Linear Algebra for Machine Learning/AI with no math prereqs

Jupyter Notebooks, Python, and LaTex will be utilized. No math prerequisites!

What you'll learn

• Learners will render correct mathematical symbology using LaTeX (the mathematical standard), which includes using a LaTeX editor.
• Learners will utilize Python’s sympy library to perform symbolic mathematical calculations.
• Learners will distinguish between scalars, vectors, matrices, and tensors.
• Learners will perform linear algebra operations mentally, by hand, and using Python (sympy).
• Learners will interpret 2D and 3D graphs in terms of matrices and and/or vectors.
• Learners will analyze various methods for utilizing Python matrices in terms of time, memory, and efficiency.
• Given an rref matrix, learners will calculate the rank and column space of the matrix.
• Learners will apply linear algebra knowledge to make decisions about feature importance/feature selection.
• Learners will recognize and construct linear transformations including, rotating, reflecting, and scaling.
• Learners will apply the inverse of a transformation, when possible, to get back to the original dataset.
• Learners will graphically convey the relationship between eigenvalues, eigenvectors, and their original transformation matrix.
• Given an eigenvector, learners will construct an eigenspace.
• Given eigenvalues and eigenvectors, learners will perform an eigendecomposition of a matrix.

Requirements

• No math prerequisites. No programming prerequisites.
• Access to Python or Colab. All code is provided; however, you should have a general working understanding of Python.

Description

This course represents the capstone project for my Master of Science degree in Data Science, completed in 2022. As a mathematics educator by trade, with advanced degrees in both mathematics (M.S.) and adult education (Ed.D.), I wanted to design a project that would bridge the gap between theory-heavy mathematics and practical applications in machine learning and artificial intelligence. My goal was to create a learning experience that opens doors to advanced mathematical thinking, even for learners who may not have taken prerequisite math courses. Out of that vision, this five-module course was born.

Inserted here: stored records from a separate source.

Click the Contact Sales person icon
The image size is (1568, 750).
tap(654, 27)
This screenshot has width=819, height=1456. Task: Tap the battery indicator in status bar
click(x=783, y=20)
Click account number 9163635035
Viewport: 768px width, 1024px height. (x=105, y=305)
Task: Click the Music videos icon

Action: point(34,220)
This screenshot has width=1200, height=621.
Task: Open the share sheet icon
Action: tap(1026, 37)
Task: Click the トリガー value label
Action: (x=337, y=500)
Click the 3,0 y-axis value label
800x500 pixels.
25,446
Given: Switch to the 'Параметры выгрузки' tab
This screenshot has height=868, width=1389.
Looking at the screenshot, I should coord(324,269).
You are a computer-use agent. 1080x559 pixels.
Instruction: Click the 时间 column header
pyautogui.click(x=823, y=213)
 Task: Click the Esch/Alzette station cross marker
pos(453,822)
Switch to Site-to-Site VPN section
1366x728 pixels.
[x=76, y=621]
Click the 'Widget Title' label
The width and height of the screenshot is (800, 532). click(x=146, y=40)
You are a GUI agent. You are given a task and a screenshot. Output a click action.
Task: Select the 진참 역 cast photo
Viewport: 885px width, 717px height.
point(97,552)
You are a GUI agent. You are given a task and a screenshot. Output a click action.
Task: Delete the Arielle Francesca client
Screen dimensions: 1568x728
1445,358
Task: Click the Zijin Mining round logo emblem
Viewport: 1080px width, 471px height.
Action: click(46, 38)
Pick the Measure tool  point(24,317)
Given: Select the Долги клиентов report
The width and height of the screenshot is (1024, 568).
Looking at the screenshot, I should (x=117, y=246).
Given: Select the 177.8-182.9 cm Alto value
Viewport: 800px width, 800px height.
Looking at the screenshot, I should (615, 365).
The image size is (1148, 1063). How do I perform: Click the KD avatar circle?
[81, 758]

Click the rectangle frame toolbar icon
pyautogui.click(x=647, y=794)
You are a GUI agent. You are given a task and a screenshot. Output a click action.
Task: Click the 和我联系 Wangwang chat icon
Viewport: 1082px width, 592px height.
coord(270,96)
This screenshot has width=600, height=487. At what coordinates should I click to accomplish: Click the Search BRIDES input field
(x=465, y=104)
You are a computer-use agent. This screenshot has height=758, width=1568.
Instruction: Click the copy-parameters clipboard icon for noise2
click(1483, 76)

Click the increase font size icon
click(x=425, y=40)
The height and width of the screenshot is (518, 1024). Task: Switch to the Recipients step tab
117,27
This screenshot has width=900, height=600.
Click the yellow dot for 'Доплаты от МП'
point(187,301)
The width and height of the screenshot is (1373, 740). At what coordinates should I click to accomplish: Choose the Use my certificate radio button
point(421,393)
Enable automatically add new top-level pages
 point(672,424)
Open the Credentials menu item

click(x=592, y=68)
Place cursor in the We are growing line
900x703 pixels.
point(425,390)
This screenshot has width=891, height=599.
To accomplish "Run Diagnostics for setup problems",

In this course, you will intuitively and visually explore critical concepts in linear algebra, including linear transformations, eigenvalue and eigenvector decompositions, and the underlying structures that drive many machine learning algorithms. The approach avoids unnecessary abstraction and instead emphasizes hands-on learning through visualization, real-world applications, and code demonstrations. Along the way, you will also be introduced to LaTeX, the mathematical standard for writing and formatting equations, which will enhance your ability to communicate technical content professionally.

By the end of the course, you will apply your knowledge of linear algebra to practical tasks, such as evaluating feature importance and selecting features in datasets—key skills for improving the performance of machine learning models. You will also analyze and compare different methods for implementing Python matrices, paying close attention to trade-offs in time complexity, memory consumption, and computational efficiency. Through Jupyter Notebooks, Python code, and LaTeX, you will see these ideas come alive in a modern data science workflow.

I hope you find this course both engaging and empowering, and that it sparks your curiosity to dive even deeper into the mathematics behind machine learning.

Who this course is for:

• Beginning Python developers
• Machine learning/AI enthusiasts
• Data science majors
• Mathematics enthusiasts